First, we selected our segmentation attributes by taking the attributes that most resonate with each of the three components. Specifically, we used satisfaction_level (table column 1, component 2), average_monthly_hours (table column 4, component 1), and promotion_last_5_years (table column 8, component 3) to represent components 1, 2, and 3 respectively.
Next, for profile_attributes_used, we included all the columns (our eight factors stated above) in the data set, per standard procedure.
For the number of segments used, we conducted a number of trials to arrive at the appropriate number of segments that were clearly distinct from each other. We started with 5, but noticed that while four segments were highly differentiated, there was one segment that had no attributes that they strongly represented. Thus, we tried narrowing the segments to 4, and noticed still some errant clusters. Once we brought it down to 3, we finally reached three unique, highly differentiated segments.

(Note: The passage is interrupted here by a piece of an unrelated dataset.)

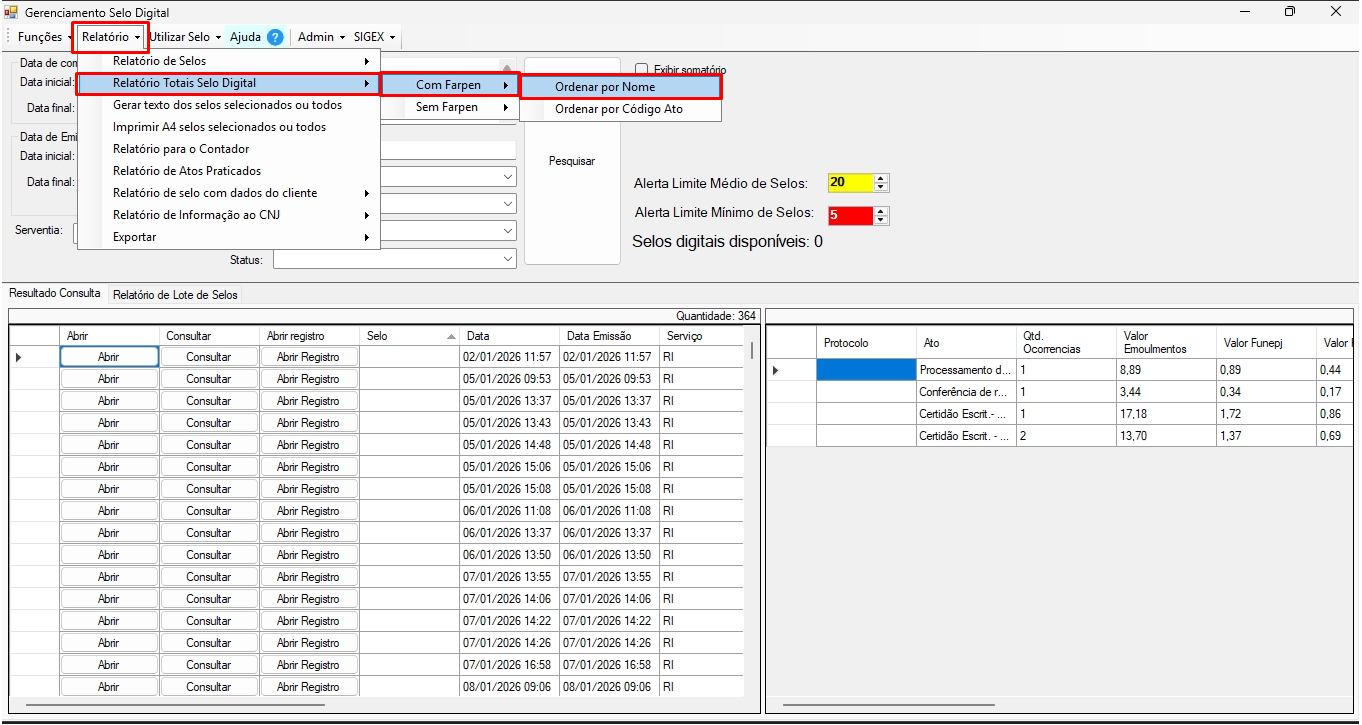
Task: Click the yellow Limite Médio value field
Action: coord(849,183)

This is the number we used for our segmentation method.
Finally, we used a Kmeans-Lloyd segmentation method.
segmentation_attributes_used <- intersect(segmentation_attributes_used, 1:ncol(ProjectData_Clustering))

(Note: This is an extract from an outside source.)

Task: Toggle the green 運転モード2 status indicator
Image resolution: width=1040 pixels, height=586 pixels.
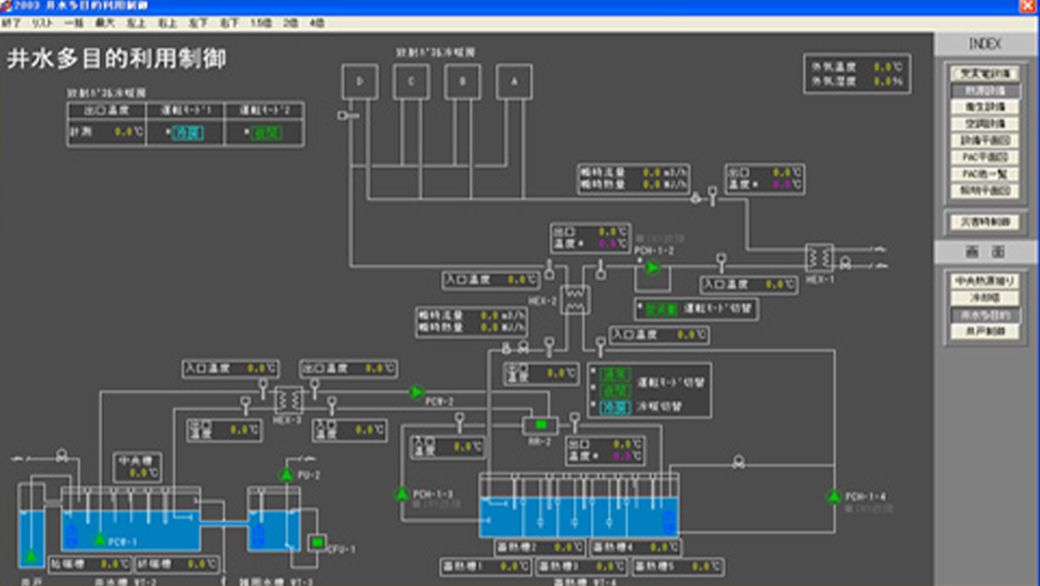Action: pos(266,132)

profile_attributes_used <- intersect(profile_attributes_used, 1:ncol(ProjectData_Clustering))
ProjectData_segment <- ProjectData_Clustering[, segmentation_attributes_used]
ProjectData_profile <- ProjectData_Clustering[, profile_attributes_used]
ProjectData_scaled <- apply(ProjectData_Clustering, 2, function(r) if (sd(r) !=
0) (r - mean(r))/sd(r) else 0 * r)
This is the intermediary step that we undertook, assigning variables and tables for the exercises below.
kmeans_clusters <- kmeans(ProjectData_Clustering, centers = numb_clusters_used,
iter.max = 2000, algorithm = kmeans_method)
ProjectData_with_kmeans_membership <- cbind(1:length(kmeans_clusters$cluster),
kmeans_clusters$cluster)
colnames(ProjectData_with_kmeans_membership) <- c("Empl.Nr", "Cluster_Membership")
iprint.df(round(head(ProjectData_with_kmeans_membership, max_data_report), 2))
Empl.Nr | Cluster_Membership |
---|---|
1 | 3 |
2 | 2 |
3 | 2 |
4 | 2 |
5 | 3 |
6 | 3 |
7 | 2 |
8 | 2 |
9 | 2 |
10 | 3 |
11 | 3 |
12 | 2 |
13 | 2 |
14 | 3 |
15 | 3 |
Please note that in the following table the first five factors are scaled from -1 to 1, the sixth and seventh factor are binary and the eigth factor is based on integers 0, 1, and 2.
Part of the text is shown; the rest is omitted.